This sounds quite counter intuitive, but the explanation is based on thermodynamics. Naturally, the water evaporates into steam, which then gets heated to the temperature of the combustor exit temperature. This evaporation and heating process of the water and then steam, is drawn from the heat of the combustor, and so reduces the combustor temperature (for the same fuel flow). However, the engine does not need to add more fuel to make up for this cooling, at the same level of thrust, because the energy added to the steam is still available in the turbine, to be released as the combustion gas / steam mixture flows through the turbine, expands and cools. As it cools, it gives up this energy, which is effectively used to power the turbine. The remaining energy is then converted to thrust, as the flow expands through the final propelling nozzle. But now, because the turbine temperature is lower for the same thrust level, the fuel flow can be increased until the maximum turbine inlet temperature is reached, and so now providing more thrust.

So, rather than inject N2O into the main combustor, inject water.

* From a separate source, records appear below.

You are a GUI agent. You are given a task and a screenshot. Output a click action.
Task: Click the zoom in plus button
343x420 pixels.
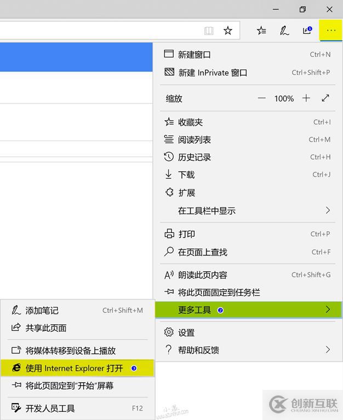[x=306, y=98]
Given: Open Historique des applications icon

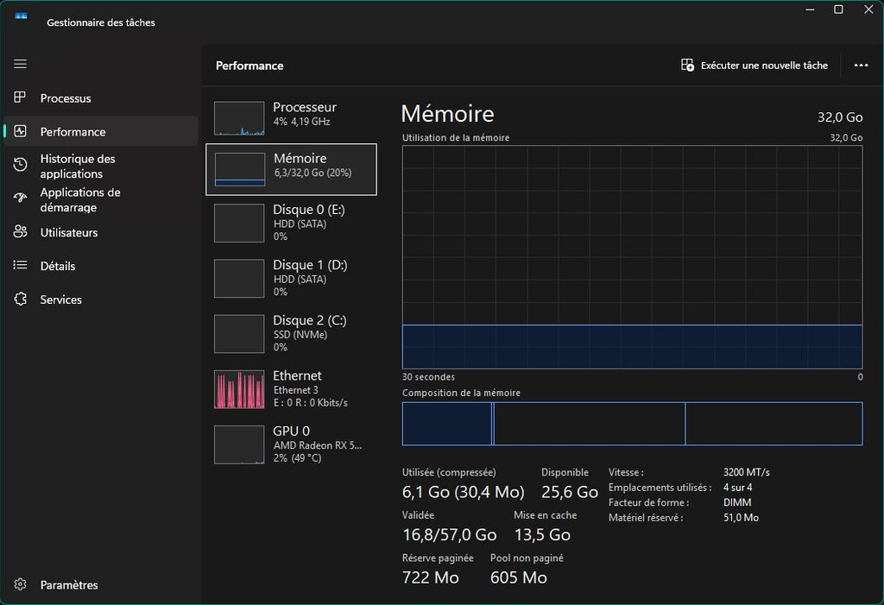Looking at the screenshot, I should [21, 165].
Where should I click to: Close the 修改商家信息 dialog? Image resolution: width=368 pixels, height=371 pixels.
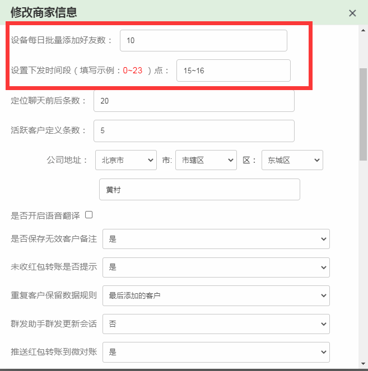click(352, 13)
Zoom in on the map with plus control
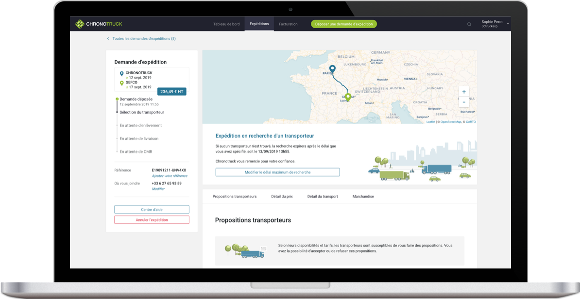 coord(464,91)

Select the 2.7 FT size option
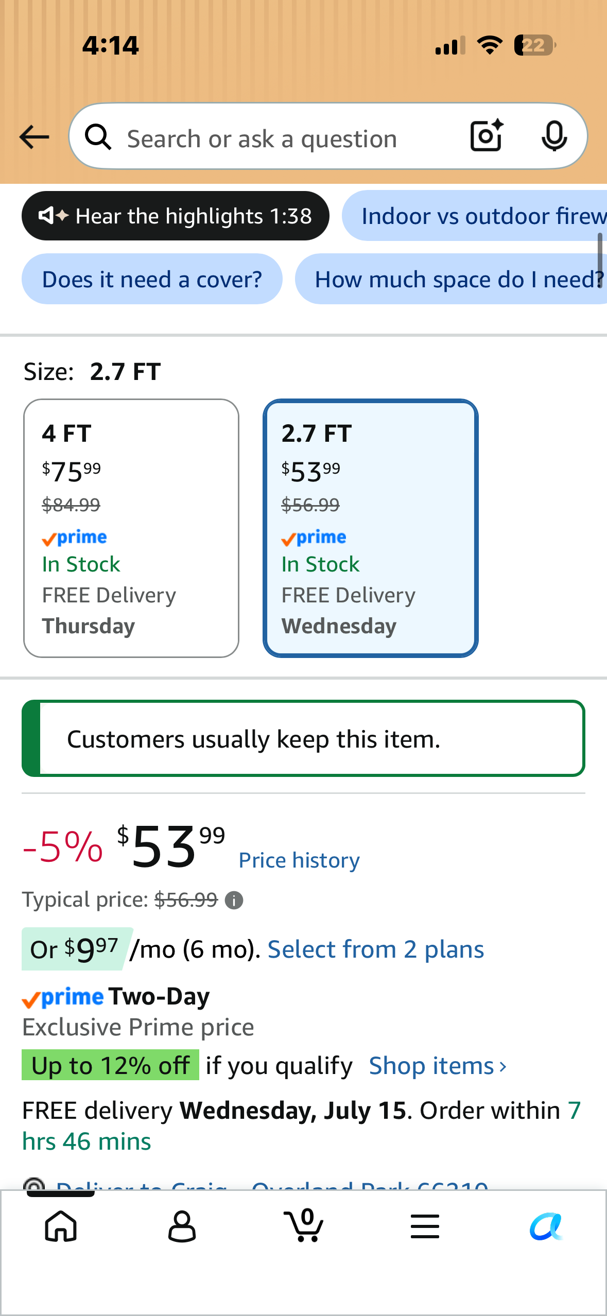(371, 528)
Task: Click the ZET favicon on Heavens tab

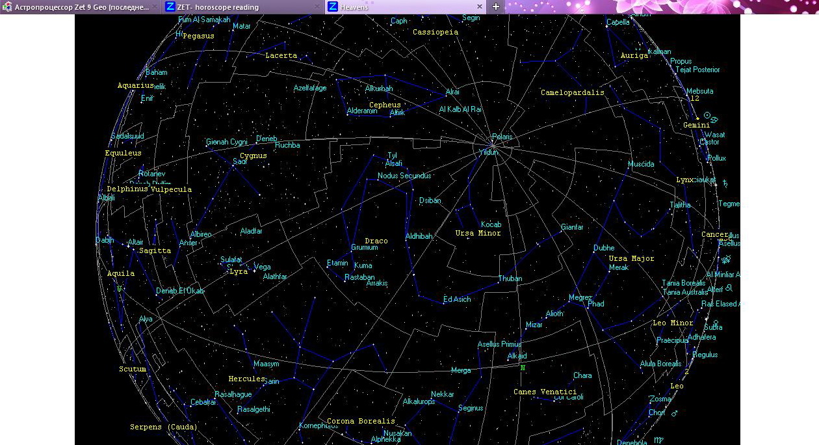Action: coord(333,7)

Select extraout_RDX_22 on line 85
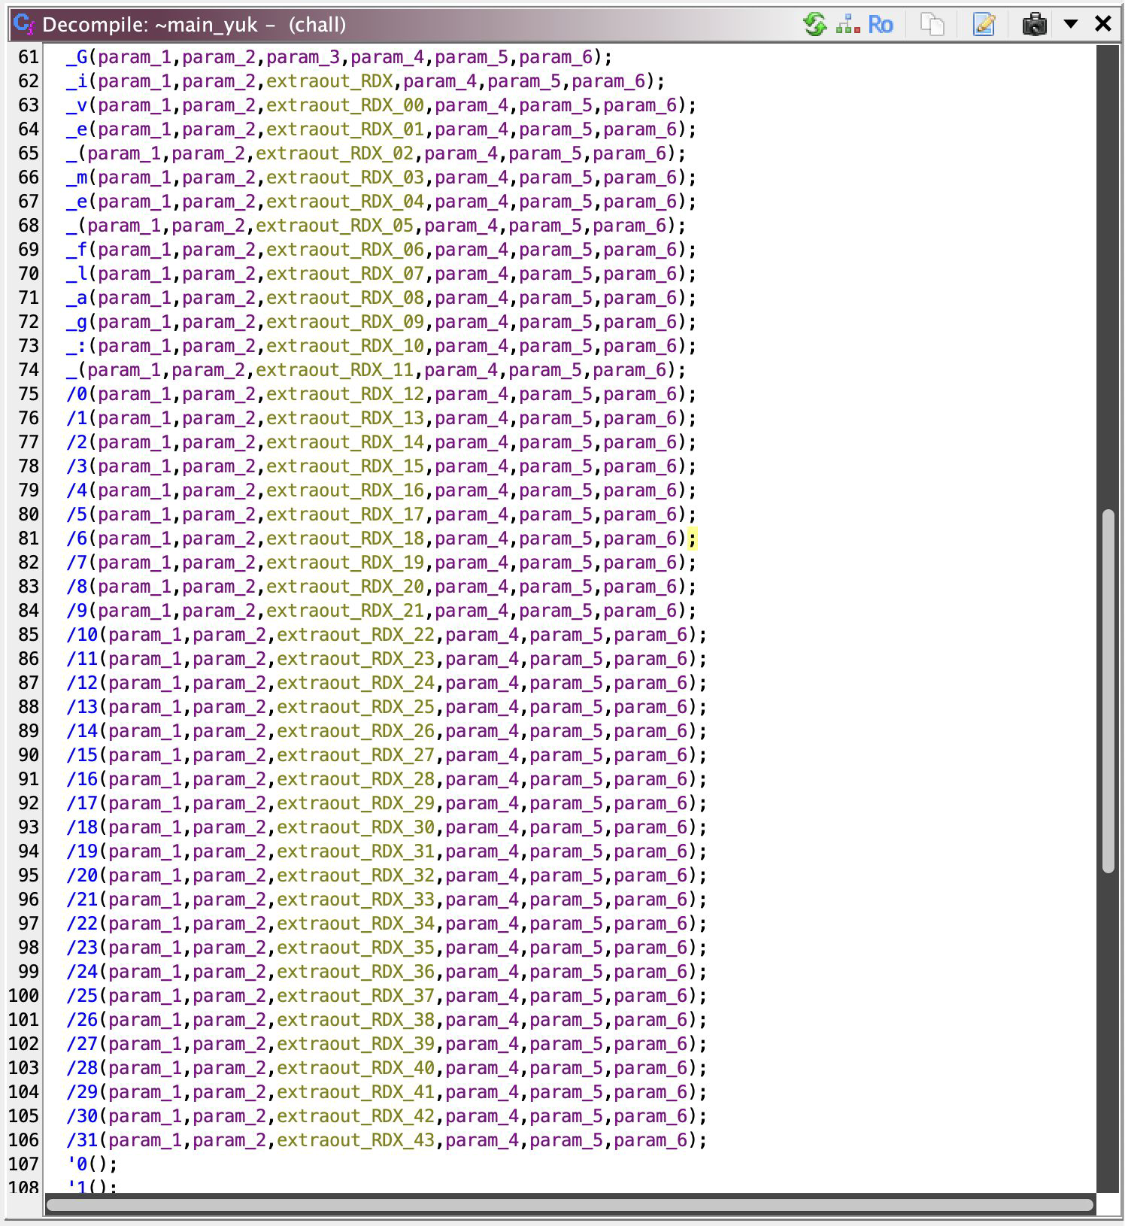pos(356,635)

For the afterburner (AB) however, the case is quite different, and I believe a performance benefit could well exist. AB combustion runs much closer to an equivalence ratio of 1 (about 0.96), i.e. burning almost 100% of the fuel level that can occur with complete combustion of all the available air. And unlike the main combustor, there are no real material temperature limits (cool bypass air exits along the inside of the AB duct surface). But, the question is, do you really want to do this, operationally? Is it better to use some of the planes tank capacity for some N2O, or just entirely for fuel? I suspect operationally it is better to be able to use the AB for longer, at a slightly lower thrust level, than shorter, for a higher thrust. I don't believe military aircraft use AB to out run missiles, so pure thrust isn't the only aim. But that's another (next) question....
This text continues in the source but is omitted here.